- Document segment:
___
Nathan Fan is a JD candidate at Osgoode Hall Law School
The lights are dim and a sea of chatter envelopes the venue’s impatient audience. A spot light suddenly snaps into action – a beacon calling for attention that silences the crowd. The opening act strolls confidently to centre stage. With microphone in hand, the comic begins his set. But as the act gets underway the members of the audience are met with a feeling of familiarity, a sense of déjà vu. Then it suddenly hits them: “Did he just steal that joke?”
Joke-thievery. In the world of stand-up comedy, there is no greater sin. But amongst stand-up comedian circles, you’d be hard-pressed to find one comic bringing another comic to court over a stolen joke. In Dotan Oliar and Christopher Sprigman’s article, “Intellectual Property Norms in Stand-Up Comedy”, the authors detail the system of social norms employed by comedians, instead of traditional IP laws, to help protect their jokes.
Oliar and Sprigman’s study suggests that comedians are not using the legal system to prevent joke-thievery because copyright laws do not provide them with a cost-effective way of protecting their expression. Court litigation costs are too high and the expected benefits of copyright lawsuits are too low. As copyright laws only protect the expression of ideas and not the ideas themselves, comedians have a difficult time building a case for copyright infringement when much of the joke stealing involves a retelling of the comedic idea, but not necessarily in the same words.
___
- Required actions:
a – Answer these about the piece on joke stealing in stand-up comedy:
(i) At which law school is Nathan Fan a JD candidate?
(ii) Who wrote the article "Intellectual Property Norms in Stand-Up Comedy"?
(iii) According to the piece, what do copyright laws protect, and what do they not protect?
b – Write out again, word for word, the part of the piece on joke stealing in stand-up comedy that opens with the words containing "Oliar and Sprigman’s" and closes with "the same words.".
You won't need the lines that come next for anything here.
___
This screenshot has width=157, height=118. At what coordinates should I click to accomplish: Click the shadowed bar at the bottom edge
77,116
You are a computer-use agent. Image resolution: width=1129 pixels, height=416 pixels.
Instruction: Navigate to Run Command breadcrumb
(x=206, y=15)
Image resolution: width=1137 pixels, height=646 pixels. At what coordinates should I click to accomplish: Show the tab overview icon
___
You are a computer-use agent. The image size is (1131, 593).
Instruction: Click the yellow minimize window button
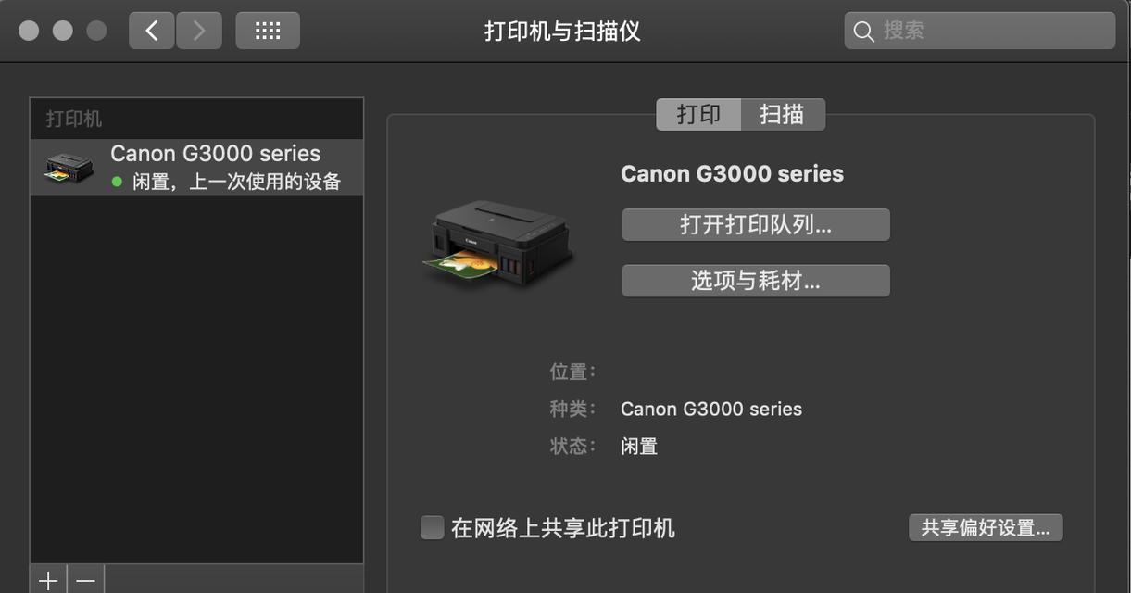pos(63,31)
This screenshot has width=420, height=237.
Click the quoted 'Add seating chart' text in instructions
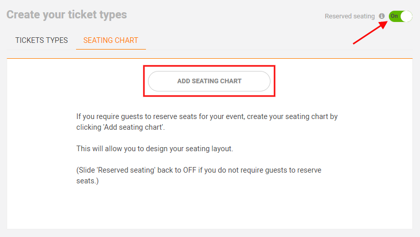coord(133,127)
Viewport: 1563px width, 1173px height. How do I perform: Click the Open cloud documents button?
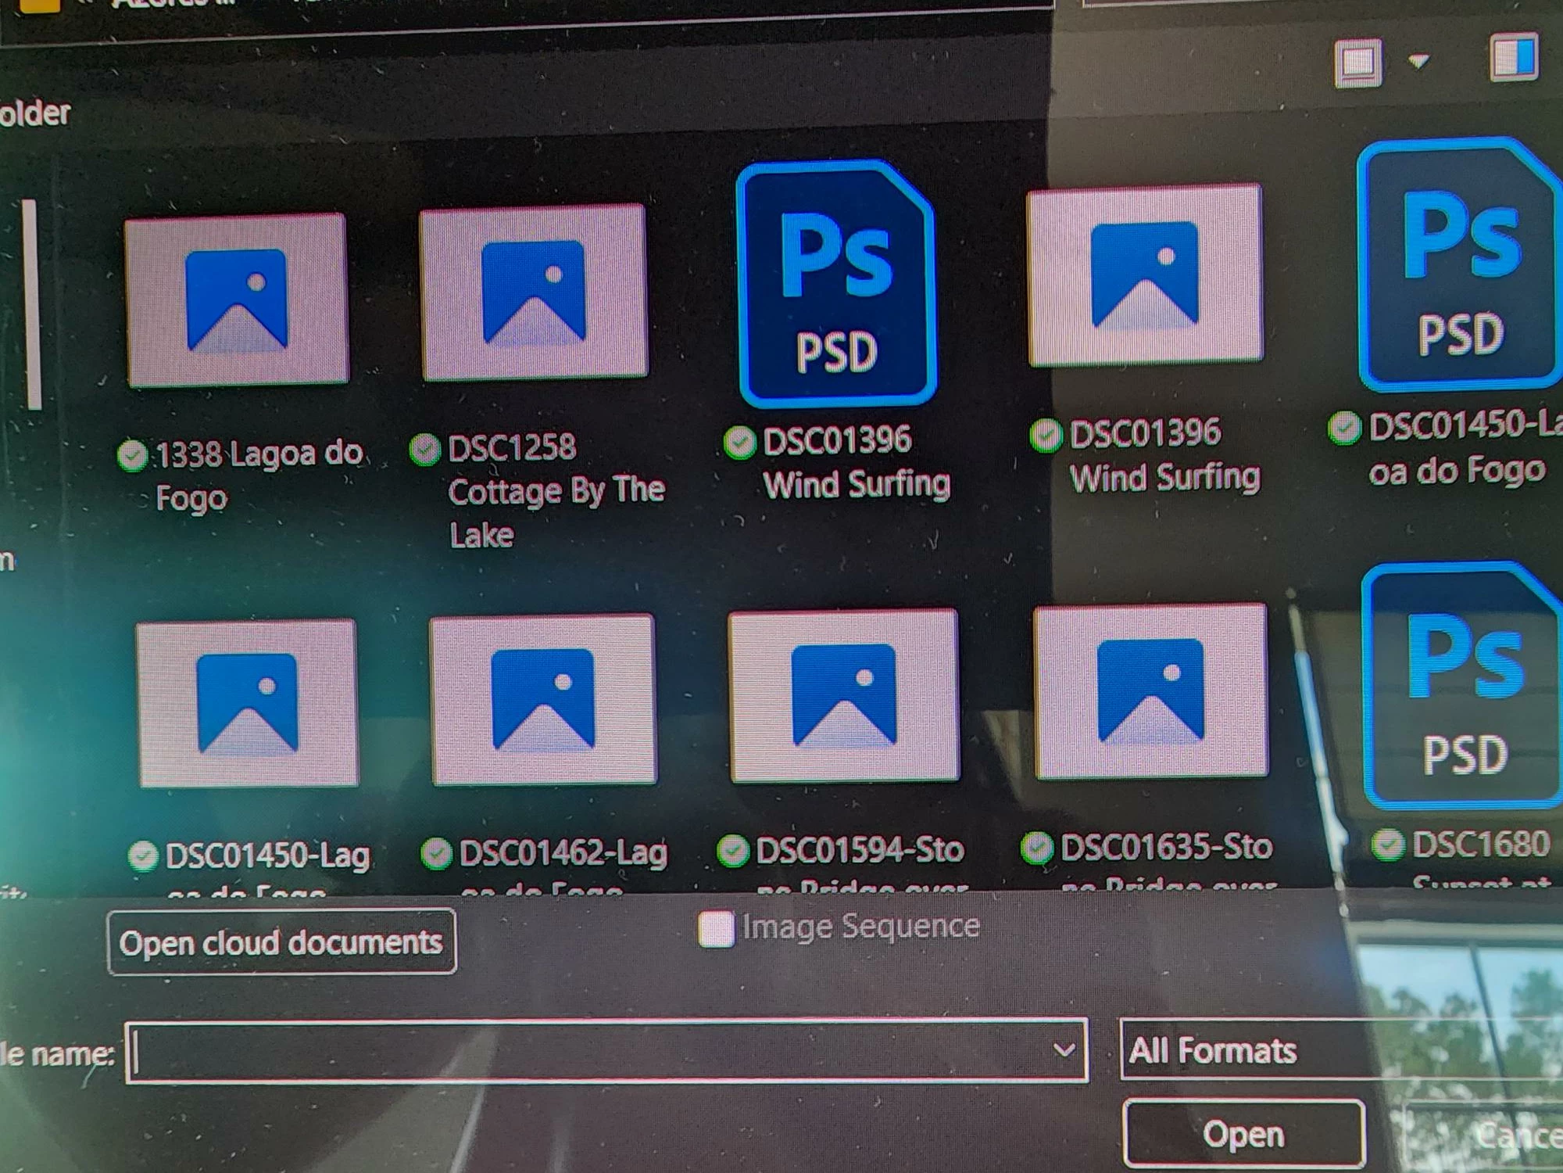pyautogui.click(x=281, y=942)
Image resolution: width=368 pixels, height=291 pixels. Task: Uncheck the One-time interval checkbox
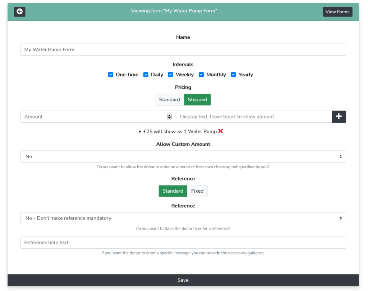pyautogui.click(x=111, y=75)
___
- In response:
a –
(i) Osgoode Hall Law School
(ii) Dotan Oliar and Christopher Sprigman
(iii) They protect the expression of ideas, not the ideas themselves.

b –
Oliar and Sprigman’s study suggests that comedians are not using the legal system to prevent joke-thievery because copyright laws do not provide them with a cost-effective way of protecting their expression. Court litigation costs are too high and the expected benefits of copyright lawsuits are too low. As copyright laws only protect the expression of ideas and not the ideas themselves, comedians have a difficult time building a case for copyright infringement when much of the joke stealing involves a retelling of the comedic idea, but not necessarily in the same words.